Donnerstag, 21. Dezember 1995

Mutabaruka: Reggae-Star mit toller Band

Das Bemerkenswerteste ist, daß nur 300 Besucher das »Mutabaruka«-Gastspiel in Tübingen sehen wollten.

Schon verwunderlich: Da kommt ein Jamaikaner, der sich sonst vergleichsweise rar macht, zu seinem einzigen Konzert in Südwestdeutschland in die Mensa Morgenstelle — und ausgerechnet da bleiben die Fans weg. Noch mehr ins Rätseln über diesen Flop kommt der, der letztes Jahr mehr als 1000 ausgelassene Zuhörer bei »Mutabaruka« in der unteren Tübinger Mensa erlebt hatte.



Auch diesmal gab's im weitgehend tanzenden Publikum — von 15 bis 50 — nur zufriedene Gesichter. Erstens war die Beschallung im Foyer der Mensa gut; nur im hinteren Drittel klang's wegen der wenigen Besucher ziemlich hallig. Zweitens war der Chef selbst, soweit man das beurteilen kann, wieder bestens aufgelegt und stimmlich in Hochform. Als er — wie letztes Jahr auch — gegen »Junk Food« rhetorisch elegant und geschickt wettert, sich scharfsinnig Gedanken über die Abhängigkeiten der sogenannten »dritten« von der »ersten« Welt macht und zu dem Schluß kommt: »Die Sklaverei ist noch nicht abgeschafft!«, hat er das Publikum voll im Griff: Die meisten hörten Mutabarukas oft in komplizierte Reimformen verpackten Botschaften zu.
════════════════
* **Aufgabe**
Setze den Konzertbericht über Mutabarukas Auftritt in Tübingen im selben Ton fort, und zwar ab dem Satz nach dem letzten oben stehenden.
════════════════
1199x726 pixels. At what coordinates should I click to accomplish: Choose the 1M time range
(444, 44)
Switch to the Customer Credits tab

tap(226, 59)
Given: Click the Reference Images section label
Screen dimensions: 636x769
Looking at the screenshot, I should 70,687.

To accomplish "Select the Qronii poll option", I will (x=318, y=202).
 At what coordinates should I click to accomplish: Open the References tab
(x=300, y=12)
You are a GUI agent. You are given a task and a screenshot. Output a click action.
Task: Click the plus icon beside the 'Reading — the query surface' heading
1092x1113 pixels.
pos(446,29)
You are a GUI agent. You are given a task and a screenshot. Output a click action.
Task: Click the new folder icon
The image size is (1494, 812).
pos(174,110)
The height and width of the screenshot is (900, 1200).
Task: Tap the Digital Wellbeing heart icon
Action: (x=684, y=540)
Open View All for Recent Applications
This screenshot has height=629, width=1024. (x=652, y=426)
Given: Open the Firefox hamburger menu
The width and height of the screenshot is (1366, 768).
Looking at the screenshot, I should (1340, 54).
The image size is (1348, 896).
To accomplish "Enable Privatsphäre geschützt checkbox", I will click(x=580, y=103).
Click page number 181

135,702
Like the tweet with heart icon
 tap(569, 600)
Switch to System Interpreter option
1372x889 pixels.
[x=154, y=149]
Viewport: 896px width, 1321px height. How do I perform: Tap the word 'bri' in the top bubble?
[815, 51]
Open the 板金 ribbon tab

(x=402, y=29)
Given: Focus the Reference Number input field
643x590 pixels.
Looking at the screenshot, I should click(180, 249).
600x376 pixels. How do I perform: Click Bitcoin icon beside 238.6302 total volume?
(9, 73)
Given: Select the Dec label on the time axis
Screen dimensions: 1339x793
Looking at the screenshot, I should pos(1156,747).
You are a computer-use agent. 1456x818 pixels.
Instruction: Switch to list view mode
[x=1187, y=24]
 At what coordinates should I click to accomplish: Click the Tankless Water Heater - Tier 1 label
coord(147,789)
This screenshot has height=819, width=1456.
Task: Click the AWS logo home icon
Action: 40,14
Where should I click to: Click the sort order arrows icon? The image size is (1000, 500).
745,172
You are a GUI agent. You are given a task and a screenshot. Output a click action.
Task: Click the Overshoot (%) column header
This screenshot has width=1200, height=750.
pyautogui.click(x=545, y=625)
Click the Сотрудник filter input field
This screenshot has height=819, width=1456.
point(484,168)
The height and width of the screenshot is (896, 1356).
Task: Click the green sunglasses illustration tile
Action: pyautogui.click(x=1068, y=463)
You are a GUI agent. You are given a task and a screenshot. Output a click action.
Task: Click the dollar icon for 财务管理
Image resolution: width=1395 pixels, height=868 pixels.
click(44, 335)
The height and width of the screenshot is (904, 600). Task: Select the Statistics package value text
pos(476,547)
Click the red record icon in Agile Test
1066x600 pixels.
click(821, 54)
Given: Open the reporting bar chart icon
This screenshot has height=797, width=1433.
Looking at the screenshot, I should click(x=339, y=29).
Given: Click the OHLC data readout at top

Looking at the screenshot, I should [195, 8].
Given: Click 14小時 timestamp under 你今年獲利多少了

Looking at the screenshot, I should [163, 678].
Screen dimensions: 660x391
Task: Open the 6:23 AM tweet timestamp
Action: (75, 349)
════════════════
* **Erwartete Ausgabe**
Und die Besucher konnten — dritter Positiv-Posten — tanzen ohne Ende. Mutabarukas vierköpfige Band spielte — nicht nur am Reggae-Durchschnitt gemessen - bestechend professionell und gemeinsam exakt auf den Punkt. So gingen die meisten schon zu Beginn des dreistündigen Konzerts, als die Band alleine einheizte, begeistert mit.

Zur Präzision kam eine in diesem Genre selten gehörte stilistische Vielfältigkeit. Die vier an Gitarre, Keyboards, Baß und Schlagzeug brachten — vom althergebrachten Blues-Schema bis hin zu modernstem Funk-Pop-Stil, vom Rock-Gebretter bis zum Fusion-Jazz — verblüffend vieles in dem grundsätzlichen Reggae-Beat unter.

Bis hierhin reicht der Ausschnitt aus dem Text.